**What is being asked:** Only a number is required: how many lines of the material contain the word "folder"?

**Source data:**
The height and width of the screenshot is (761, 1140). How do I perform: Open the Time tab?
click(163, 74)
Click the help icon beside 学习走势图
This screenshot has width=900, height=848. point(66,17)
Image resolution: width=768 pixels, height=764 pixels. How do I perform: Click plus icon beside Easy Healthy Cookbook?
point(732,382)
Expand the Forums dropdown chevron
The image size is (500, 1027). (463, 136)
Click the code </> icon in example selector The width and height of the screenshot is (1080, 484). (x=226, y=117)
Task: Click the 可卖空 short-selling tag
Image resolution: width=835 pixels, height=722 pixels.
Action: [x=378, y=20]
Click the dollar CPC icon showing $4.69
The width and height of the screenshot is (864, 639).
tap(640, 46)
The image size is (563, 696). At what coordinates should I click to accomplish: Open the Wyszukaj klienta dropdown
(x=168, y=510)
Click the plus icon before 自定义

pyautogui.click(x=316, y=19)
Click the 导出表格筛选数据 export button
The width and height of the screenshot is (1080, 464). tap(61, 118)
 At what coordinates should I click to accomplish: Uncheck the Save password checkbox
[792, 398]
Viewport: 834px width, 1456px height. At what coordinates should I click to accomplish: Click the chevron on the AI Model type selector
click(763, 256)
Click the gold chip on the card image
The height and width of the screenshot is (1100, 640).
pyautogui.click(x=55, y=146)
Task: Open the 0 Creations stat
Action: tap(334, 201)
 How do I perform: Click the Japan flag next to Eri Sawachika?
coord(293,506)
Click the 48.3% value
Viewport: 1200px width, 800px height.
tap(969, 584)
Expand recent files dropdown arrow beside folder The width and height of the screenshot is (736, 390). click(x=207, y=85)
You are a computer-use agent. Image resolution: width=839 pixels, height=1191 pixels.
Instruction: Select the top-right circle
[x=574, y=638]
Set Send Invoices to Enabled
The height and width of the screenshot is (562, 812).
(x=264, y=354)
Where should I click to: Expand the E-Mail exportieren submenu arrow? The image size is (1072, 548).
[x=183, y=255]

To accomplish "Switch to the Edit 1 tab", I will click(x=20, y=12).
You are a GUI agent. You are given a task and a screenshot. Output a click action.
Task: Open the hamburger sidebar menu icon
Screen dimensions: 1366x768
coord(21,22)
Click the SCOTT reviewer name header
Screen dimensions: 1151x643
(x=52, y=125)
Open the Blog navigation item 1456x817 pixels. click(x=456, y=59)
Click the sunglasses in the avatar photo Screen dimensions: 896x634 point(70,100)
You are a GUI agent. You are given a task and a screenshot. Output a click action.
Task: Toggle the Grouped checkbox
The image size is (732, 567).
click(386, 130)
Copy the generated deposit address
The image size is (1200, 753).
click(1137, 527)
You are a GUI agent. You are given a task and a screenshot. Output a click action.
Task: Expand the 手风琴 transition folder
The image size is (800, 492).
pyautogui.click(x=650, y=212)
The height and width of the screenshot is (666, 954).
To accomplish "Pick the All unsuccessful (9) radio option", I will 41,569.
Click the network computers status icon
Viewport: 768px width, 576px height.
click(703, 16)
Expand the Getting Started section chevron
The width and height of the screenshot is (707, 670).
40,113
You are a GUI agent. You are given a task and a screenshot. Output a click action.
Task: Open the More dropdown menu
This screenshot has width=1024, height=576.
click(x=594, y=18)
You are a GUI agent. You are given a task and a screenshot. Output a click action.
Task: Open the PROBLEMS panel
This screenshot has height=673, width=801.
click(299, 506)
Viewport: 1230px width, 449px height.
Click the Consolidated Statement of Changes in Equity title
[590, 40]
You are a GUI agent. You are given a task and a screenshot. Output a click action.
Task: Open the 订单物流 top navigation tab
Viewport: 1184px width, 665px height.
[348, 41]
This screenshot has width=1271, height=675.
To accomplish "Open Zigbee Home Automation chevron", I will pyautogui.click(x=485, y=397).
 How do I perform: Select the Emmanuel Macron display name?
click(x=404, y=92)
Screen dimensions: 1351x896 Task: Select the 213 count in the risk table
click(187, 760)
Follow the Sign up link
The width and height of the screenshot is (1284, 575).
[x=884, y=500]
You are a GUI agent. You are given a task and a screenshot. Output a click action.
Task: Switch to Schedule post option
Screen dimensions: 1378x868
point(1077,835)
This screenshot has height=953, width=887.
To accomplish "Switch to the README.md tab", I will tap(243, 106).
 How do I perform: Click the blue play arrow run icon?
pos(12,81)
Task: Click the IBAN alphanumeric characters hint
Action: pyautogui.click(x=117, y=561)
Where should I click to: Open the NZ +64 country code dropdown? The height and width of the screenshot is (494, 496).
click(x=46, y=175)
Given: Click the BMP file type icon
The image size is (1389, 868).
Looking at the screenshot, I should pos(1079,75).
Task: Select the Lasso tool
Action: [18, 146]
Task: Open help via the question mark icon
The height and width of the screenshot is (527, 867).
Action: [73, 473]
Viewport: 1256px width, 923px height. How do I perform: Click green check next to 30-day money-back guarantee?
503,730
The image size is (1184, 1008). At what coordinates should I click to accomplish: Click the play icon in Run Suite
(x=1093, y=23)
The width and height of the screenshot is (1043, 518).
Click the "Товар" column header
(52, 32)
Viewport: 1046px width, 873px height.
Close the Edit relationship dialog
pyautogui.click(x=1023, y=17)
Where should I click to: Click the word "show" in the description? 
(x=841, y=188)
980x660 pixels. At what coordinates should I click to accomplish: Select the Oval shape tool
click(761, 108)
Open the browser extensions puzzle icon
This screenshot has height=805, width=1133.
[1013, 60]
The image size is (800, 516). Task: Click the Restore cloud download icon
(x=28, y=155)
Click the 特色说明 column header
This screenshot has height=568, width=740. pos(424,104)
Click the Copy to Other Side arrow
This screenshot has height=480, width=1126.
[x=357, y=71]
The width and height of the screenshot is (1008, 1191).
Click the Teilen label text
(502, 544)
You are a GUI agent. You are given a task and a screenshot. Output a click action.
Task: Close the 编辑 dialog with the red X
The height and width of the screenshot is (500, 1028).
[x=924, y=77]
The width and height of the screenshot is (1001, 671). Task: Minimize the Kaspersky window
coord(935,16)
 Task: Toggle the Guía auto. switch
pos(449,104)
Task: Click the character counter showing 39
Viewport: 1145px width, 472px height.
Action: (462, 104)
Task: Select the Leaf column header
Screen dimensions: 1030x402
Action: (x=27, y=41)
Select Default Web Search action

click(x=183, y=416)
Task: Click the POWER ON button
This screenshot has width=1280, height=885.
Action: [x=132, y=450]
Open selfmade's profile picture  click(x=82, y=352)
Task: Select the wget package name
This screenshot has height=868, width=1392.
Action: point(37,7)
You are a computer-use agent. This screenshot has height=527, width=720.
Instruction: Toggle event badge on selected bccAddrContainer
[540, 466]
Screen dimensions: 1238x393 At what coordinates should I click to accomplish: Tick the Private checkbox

**Answer to the exercise:** 2